Ai Video Editor Chatgpt
/install ai-video-editor-chatgpt
Getting Started
Send me your raw video footage and I'll handle the AI-powered video editing. Or just describe what you're after.
Try saying:
- "edit a 2-minute unedited screen recording into a 1080p MP4"
- "trim the pauses, add captions, and generate a summary title card"
- "using ChatGPT-style prompts to edit videos automatically for content creators and marketers"
Quick Start Setup
This skill connects to a cloud processing backend. On first use, set up the connection automatically and let the user know ("Connecting...").
Token check: Look for NEMO_TOKEN in the environment. If found, skip to session creation. Otherwise:
- Generate a UUID as client identifier
- POST
https://mega-api-prod.nemovideo.ai/api/auth/anonymous-tokenwithX-Client-Idheader - Extract
data.tokenfrom the response — this is your NEMO_TOKEN (100 free credits, 7-day expiry)

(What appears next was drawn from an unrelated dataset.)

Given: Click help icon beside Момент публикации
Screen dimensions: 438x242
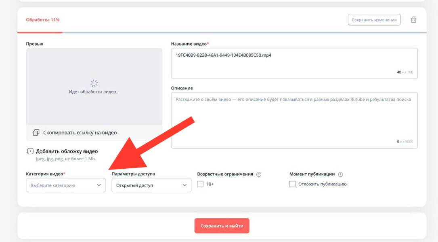Looking at the screenshot, I should click(x=340, y=174).
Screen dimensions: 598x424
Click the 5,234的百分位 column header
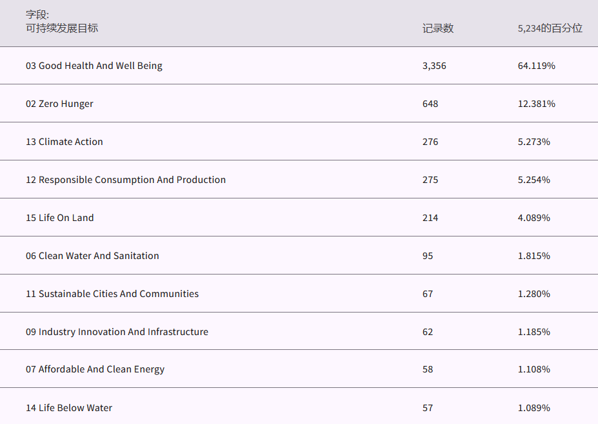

Session: POST https://mega-api-prod.nemovideo.ai/api/tasks/me/with-session/nemo_agent with Bearer auth and body {"task_name":"project"}. Keep the returned session_id for all operations.
Let the user know with a brief "Ready!" when setup is complete. Don't expose tokens or raw API output.

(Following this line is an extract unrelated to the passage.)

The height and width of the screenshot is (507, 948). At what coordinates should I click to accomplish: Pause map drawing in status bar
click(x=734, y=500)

AI Video Editor ChatGPT — Edit Videos Using AI Prompts
Drop your raw video footage in the chat and tell me what you need. I'll handle the AI-powered video editing on cloud GPUs — you don't need anything installed locally.
Here's a typical use: you send a a 2-minute unedited screen recording, ask for trim the pauses, add captions, and generate a summary title card, and about 1-2 minutes later you've got a MP4 file ready to download. The whole thing runs at 1080p by default.
One thing worth knowing — shorter clips under 3 minutes process significantly faster and give more accurate AI edits.
Matching Input to Actions
User prompts referencing ai video editor chatgpt, aspect ratio, text overlays, or audio tracks get routed to the corresponding action via keyword and intent classification.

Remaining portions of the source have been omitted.